The Large Hadron Collider (LHC) is a particle accelerator and hadron collider located at CERN, near Geneva, Switzerland. Currently under construction, the LHC is scheduled to begin operation in May 2008. The LHC is expected to become the world’s largest and highest-energy particle accelerator. The LHC is being funded and built in collaboration with over two thousand physicists from thirty-four countries as well as hundreds of universities and laboratories. When activated, it is theorized that the collider will produce the elusive Higgs boson, the observation of which could confirm the predictions and ‘missing links’ in the Standard Model of physics and could explain how other elementary particles acquire properties such as mass.
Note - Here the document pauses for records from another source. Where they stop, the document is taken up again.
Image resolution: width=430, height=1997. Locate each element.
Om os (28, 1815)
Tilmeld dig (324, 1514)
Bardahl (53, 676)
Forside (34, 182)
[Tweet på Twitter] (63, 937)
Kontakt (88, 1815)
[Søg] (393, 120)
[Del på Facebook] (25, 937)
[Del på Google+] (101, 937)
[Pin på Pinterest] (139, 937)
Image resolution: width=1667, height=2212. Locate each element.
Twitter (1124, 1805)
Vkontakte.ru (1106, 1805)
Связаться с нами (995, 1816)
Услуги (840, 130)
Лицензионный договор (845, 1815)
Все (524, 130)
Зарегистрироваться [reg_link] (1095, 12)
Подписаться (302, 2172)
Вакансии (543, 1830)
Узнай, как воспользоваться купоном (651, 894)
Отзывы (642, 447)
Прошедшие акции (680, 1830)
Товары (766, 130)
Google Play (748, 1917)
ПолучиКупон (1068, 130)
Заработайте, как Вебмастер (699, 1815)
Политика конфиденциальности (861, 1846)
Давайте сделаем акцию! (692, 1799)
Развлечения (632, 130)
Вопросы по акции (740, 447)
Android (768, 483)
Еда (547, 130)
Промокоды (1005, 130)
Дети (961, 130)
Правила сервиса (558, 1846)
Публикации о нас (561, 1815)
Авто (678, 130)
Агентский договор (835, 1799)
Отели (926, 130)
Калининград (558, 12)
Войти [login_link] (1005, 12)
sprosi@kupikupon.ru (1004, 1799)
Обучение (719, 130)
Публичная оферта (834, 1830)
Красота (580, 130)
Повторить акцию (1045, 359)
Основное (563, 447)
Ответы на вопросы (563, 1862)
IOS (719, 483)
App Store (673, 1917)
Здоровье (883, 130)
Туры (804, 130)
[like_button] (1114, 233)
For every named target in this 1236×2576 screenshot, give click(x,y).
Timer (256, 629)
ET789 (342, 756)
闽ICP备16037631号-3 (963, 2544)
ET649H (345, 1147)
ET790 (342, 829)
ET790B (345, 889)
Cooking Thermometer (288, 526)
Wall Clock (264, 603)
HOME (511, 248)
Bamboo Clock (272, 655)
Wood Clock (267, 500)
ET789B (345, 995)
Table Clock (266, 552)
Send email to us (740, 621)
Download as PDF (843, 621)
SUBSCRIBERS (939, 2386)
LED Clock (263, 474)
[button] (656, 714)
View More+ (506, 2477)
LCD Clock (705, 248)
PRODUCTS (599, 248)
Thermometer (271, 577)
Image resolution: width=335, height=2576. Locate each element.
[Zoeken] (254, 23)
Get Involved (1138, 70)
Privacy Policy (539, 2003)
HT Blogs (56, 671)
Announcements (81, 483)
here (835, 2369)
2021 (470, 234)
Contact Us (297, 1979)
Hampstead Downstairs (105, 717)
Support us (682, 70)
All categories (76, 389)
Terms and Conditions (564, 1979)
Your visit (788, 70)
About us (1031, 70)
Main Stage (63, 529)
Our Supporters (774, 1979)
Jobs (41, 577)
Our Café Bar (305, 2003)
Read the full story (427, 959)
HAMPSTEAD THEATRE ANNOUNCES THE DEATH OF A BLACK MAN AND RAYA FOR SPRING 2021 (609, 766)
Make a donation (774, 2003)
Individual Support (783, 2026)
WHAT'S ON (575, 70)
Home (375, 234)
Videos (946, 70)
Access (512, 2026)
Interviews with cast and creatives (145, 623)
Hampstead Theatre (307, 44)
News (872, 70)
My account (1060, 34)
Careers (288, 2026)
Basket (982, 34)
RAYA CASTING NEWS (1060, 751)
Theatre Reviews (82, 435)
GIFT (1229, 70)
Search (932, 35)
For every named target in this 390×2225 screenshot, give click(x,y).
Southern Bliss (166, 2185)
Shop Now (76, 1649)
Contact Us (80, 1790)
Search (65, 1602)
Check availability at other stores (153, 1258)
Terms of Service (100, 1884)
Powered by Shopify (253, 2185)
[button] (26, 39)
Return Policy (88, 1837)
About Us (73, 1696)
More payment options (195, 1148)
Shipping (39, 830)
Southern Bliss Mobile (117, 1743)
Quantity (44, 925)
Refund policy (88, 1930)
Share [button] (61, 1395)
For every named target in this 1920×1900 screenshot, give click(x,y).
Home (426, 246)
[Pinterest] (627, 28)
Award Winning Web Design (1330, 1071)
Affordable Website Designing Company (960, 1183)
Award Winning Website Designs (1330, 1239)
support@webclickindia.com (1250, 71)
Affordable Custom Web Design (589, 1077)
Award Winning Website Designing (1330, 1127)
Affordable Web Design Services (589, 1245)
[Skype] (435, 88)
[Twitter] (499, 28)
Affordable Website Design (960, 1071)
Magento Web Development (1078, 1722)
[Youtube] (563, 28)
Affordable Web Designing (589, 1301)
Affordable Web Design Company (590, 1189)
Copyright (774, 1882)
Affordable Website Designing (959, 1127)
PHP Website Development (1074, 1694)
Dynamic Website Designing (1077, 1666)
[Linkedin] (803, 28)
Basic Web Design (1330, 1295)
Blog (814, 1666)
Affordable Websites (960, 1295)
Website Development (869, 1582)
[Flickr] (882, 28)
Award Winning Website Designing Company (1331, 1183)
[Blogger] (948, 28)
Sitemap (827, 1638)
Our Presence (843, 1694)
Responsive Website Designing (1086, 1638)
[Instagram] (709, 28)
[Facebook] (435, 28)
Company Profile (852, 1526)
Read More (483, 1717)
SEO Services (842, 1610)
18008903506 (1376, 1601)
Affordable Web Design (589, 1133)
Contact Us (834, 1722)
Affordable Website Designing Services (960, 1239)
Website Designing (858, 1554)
The verification of the existence of the Higgs boson would be a significant step in the search for a Grand Unified Theory, which seeks to unify three of the four fundamental forces: electromagnetism, the strong force, and the weak force. The Higgs boson may also help to explain why the remaining force, gravitation, is so weak compared to the other three forces. In addition to the Higgs boson, other theorized novel particles that might be produced, and for which searches are planned, include strangelets, micro black holes, magnetic monopoles and supersymmetric particles.
The LHC is a project of which I try to keep track of any interesting news article I can find. On one hand this seems to be a major effort to push the boundaries of physics and our understanding of the world with a large leap forward. On the other hand the related safety concerns seem to be limited and any incident unlikly, but the possible consequences nevertheless seem very frightening to me. Lets hope that this is not just another Pandoras Box being opend soon.
Update March 20, 2010
On March 19, 2010, it was announced that protons have been accelerated to 3.5 TeV, the full energy planned for the next year (pending the repair of defective magnet interconnection joints; still only half the design 7 TeV energy per beam expected after repairs).
As a comparison, DESY, Germany’s largest collidier, has “just” an output of 27.5 GeV on one beam and 920 GeV on the other.
Regarding possible “side-effects”, as a matter of fact cosmic rays impacting in Earth atmosphere routinely exceed the energy expected from the LHC.